ビーガン食に慣れていない人にとって、レストランを利用することは新しい味や食材を試す良い機会です。
ビーガンの日常生活への取り入れ方
ビーガンのライフスタイルは食事だけにとどまらず、日常生活のあらゆる面で動物製品の使用を避けることを目指します。
特にコスメ製品やファッションアイテムにおいて、ビーガンの考えに配慮された製品が増えています。
ビーガンコスメ
ビーガンコスメは動物実験を行わず、動物由来の成分を一切使用していない美容製品です。
動物性成分を含まないため、植物由来や合成成分を利用した商品が中心となります。
ビーガンコスメを選ぶことで、動物愛護と環境保護に貢献できます。
ビーガンファッション
ビーガンファッションは、皮革、毛皮、シルク、ウールなどの動物由来の素材を使用しない衣類やアクセサリーです。
動物由来の素材を使用しない代わりに、綿、麻、合成繊維、リサイクル素材などが使用されます。
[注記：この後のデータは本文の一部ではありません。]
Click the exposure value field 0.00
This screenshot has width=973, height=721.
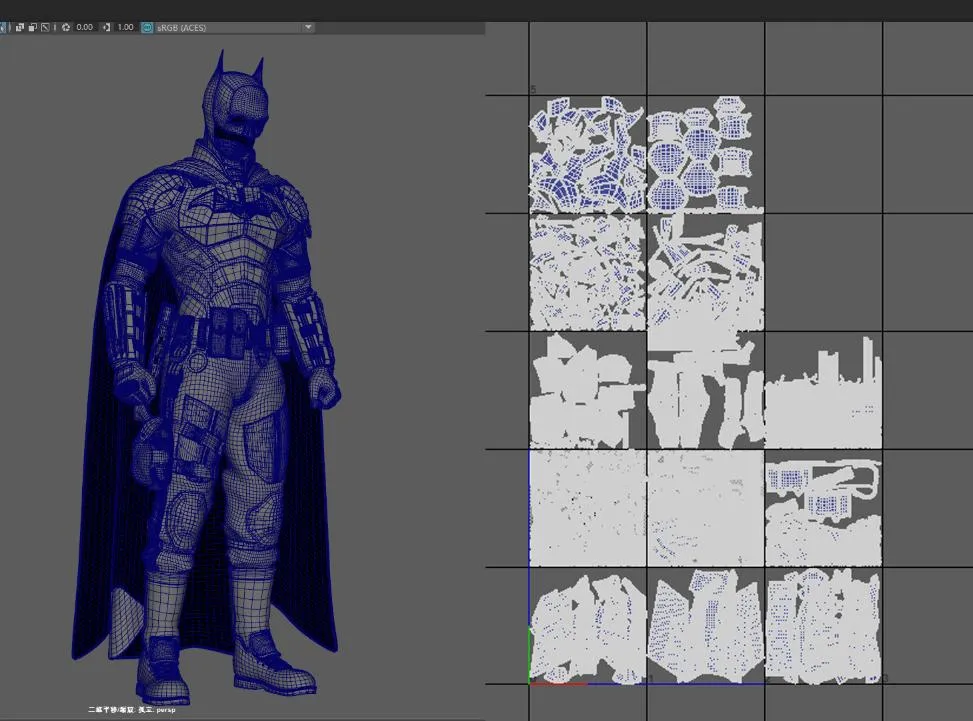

最近では、環境に優しい素材を用いたビーガンファッションが増えています。
SDGsの視点からみるビーガン
ビーガンは、持続可能な開発目標(SDGs)と密接に関係しています。
特に食糧の生産と消費方法の変革を通じて、多くのSDGsの目標達成に貢献することが可能です。
目標2「飢餓をゼロに」
ビーガン食は、食料資源の効率的な使用を促進します。植物ベースの食品は、畜産物を生産する場合に比べて、必要とする土地、水、エネルギーが少なくて済みます。食料の供給を増やすことは、世界的な食糧不足の解消にたいへん有効です。
また、植物中心の食生活は農業の活性化にもつながります。
目標12「つくる責任 つかう責任」
ビーガンは、生産と消費の持続可能性を重視するライフスタイルです。
食品だけでなく、衣類や化粧品においても環境に負担をかける動物由来の製品を避けることで、資源の有効利用と廃棄物の削減に努めます。
ビーガンを取り入れることで、環境への影響を最小限に抑えられます。
目標13「気候変動に具体的な対策を」
畜産業は温室効果ガスの大量排出源であり、気候変動に大きな影響を与えるものです。
ビーガン食を採用することで、温室効果ガスの排出を大幅に削減し、気候変動への対策に貢献できます。
また、植物ベースの食品は生産による環境負荷が少ないため、より環境に優しい選択です。
目標14「海の豊かさを守ろう」・目標15「陸の豊かさも守ろう」
ビーガンは、海洋および陸上の生態系を保護することにもつながります。
海洋生物の過剰な捕獲を避け、陸上の生態系を破壊する畜産農業の拡大を抑えられるためです。
森林伐採の抑制や生物多様性の保護にもつながり、森林や生態系が果たす重要な役割を維持することに貢献します。
ビーガンを意識して地球や身体にやさしい生活を
ビーガンとは、動物に関係する食品や製品を一切使用しないライフスタイルを指します。
ベジタリアンの一種であり、動物愛護、地球環境保護、健康維持など多岐にわたる理由で選択されています。
また、ビーガンは食事だけでなく、コスメやファッションにおける動物製品の使用を避けるというのも特徴的です。
ビーガンを意識することによる食糧生産と消費方法の変化は、SDGsの目標達成にも貢献できます。
しかし、ビーガンには栄養素の不足リスク、食事の選択肢の限定、社会的・文化的な障壁などのデメリットも存在します。
無理のない範囲でビーガンを取り入れることで、地球や身体にやさしい生活を実現できるといえるでしょう。